[WORK REQUIRED]:
Please list each line of the entries below that contains the word "perform". Case counts.

[RECORDS SHOWN]:
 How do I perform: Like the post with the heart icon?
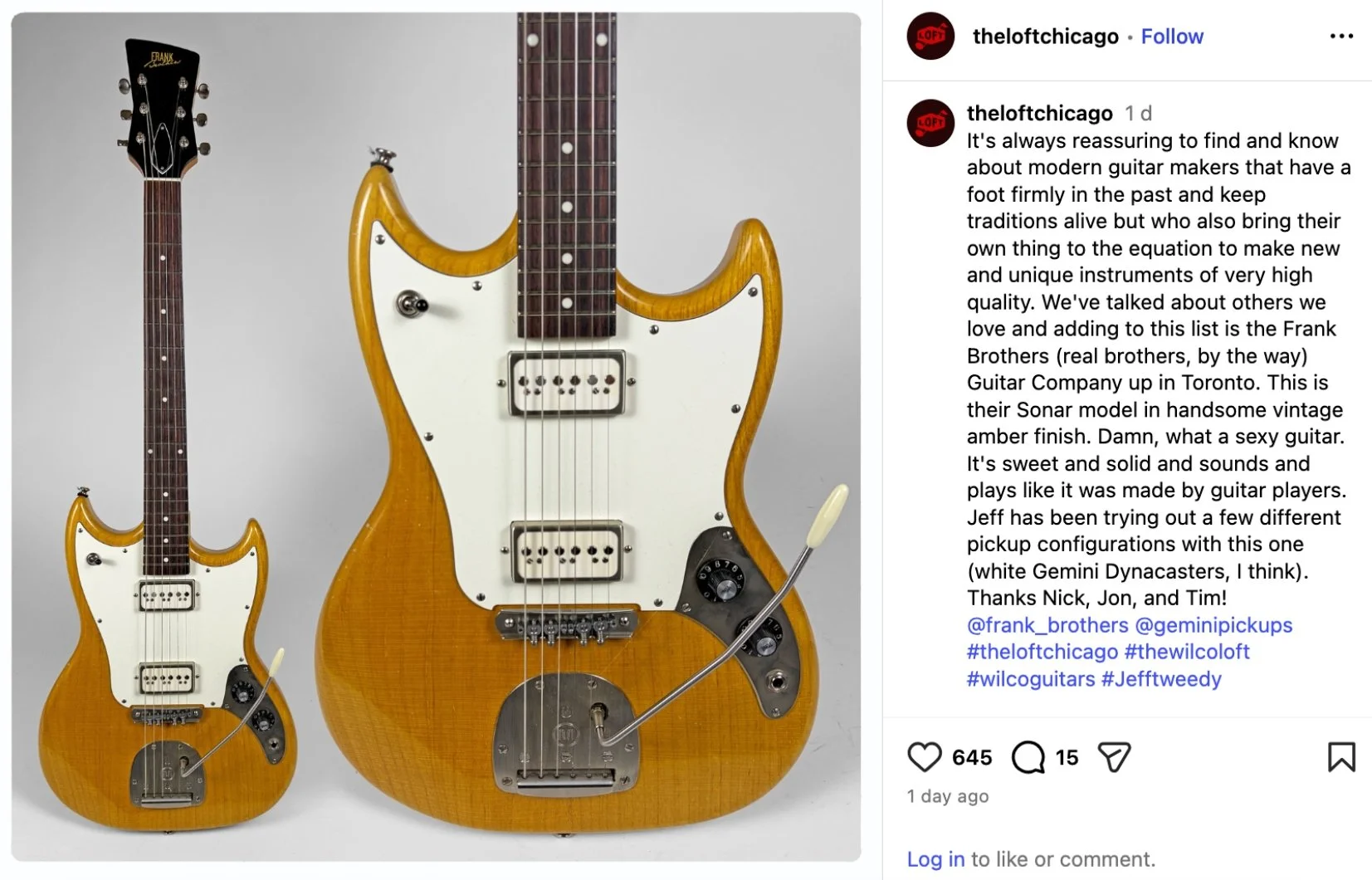point(924,757)
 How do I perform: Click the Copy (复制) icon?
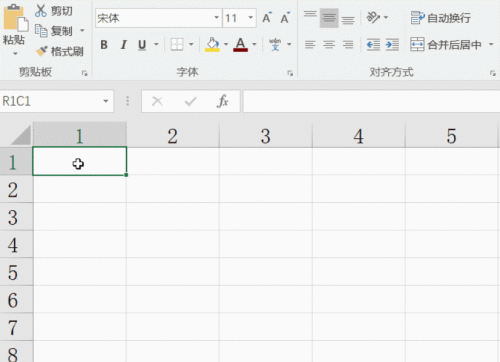click(41, 31)
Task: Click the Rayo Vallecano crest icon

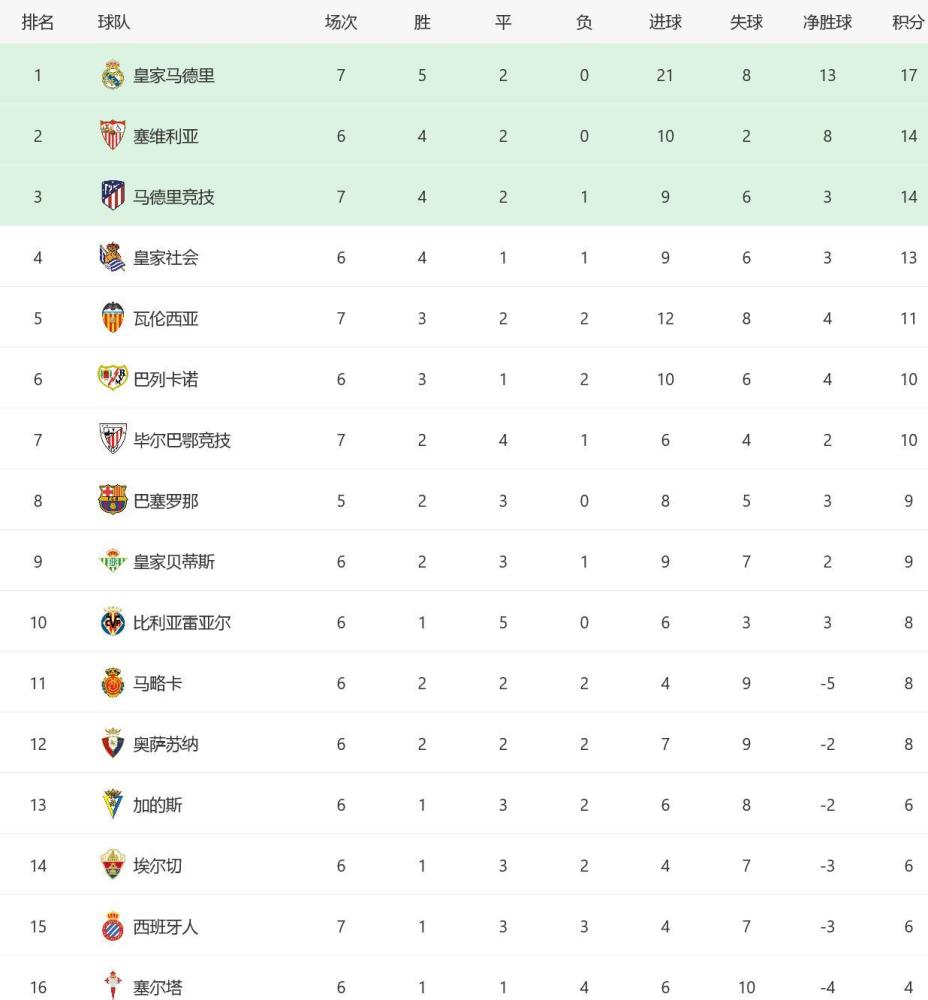Action: [113, 378]
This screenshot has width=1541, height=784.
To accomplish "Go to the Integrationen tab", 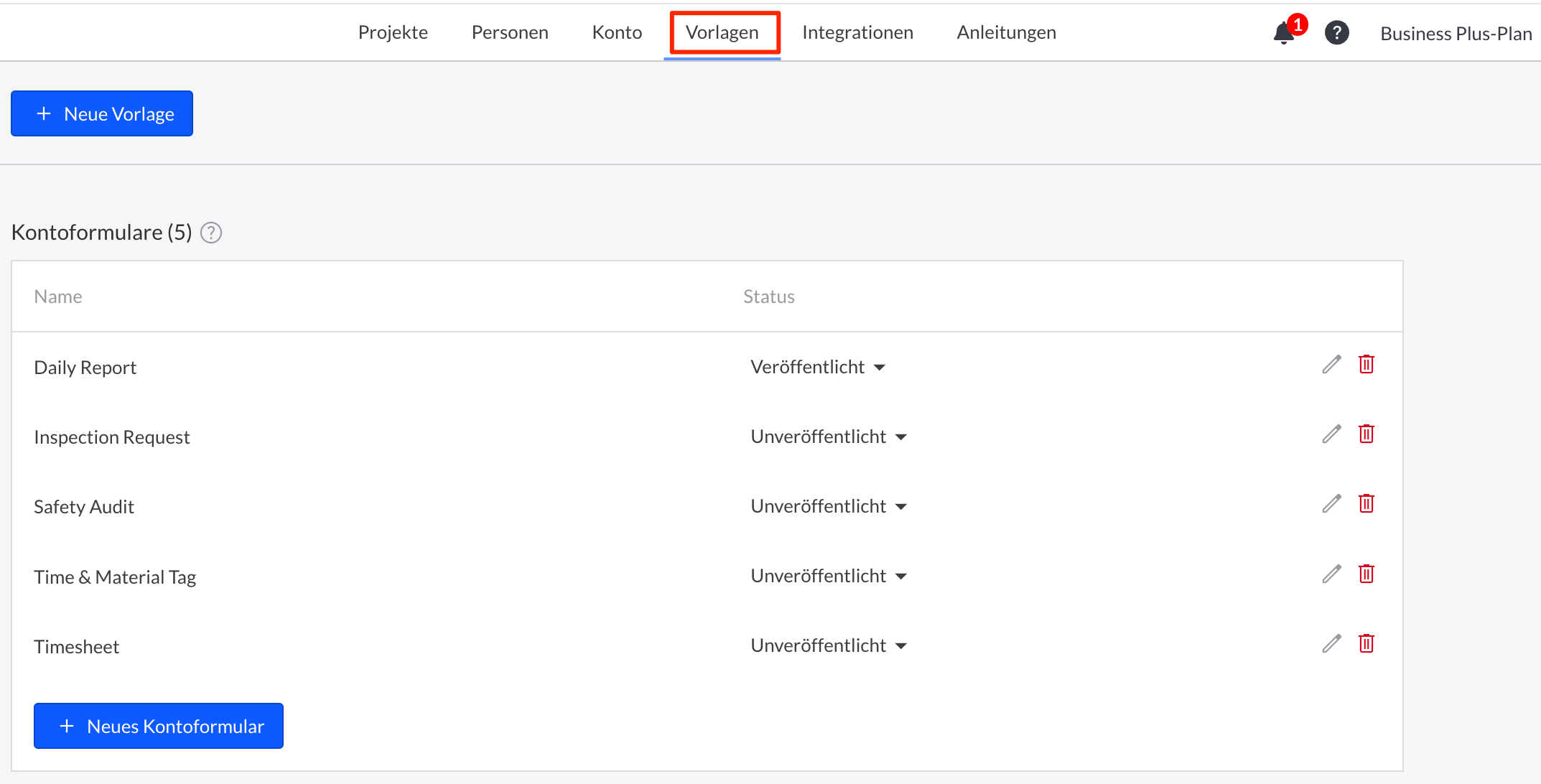I will tap(857, 32).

[RESPONSE TO THIS TASK]:
 How do I perform: Like the post with the heart icon?
 How do I perform: Click the Copy (复制) icon?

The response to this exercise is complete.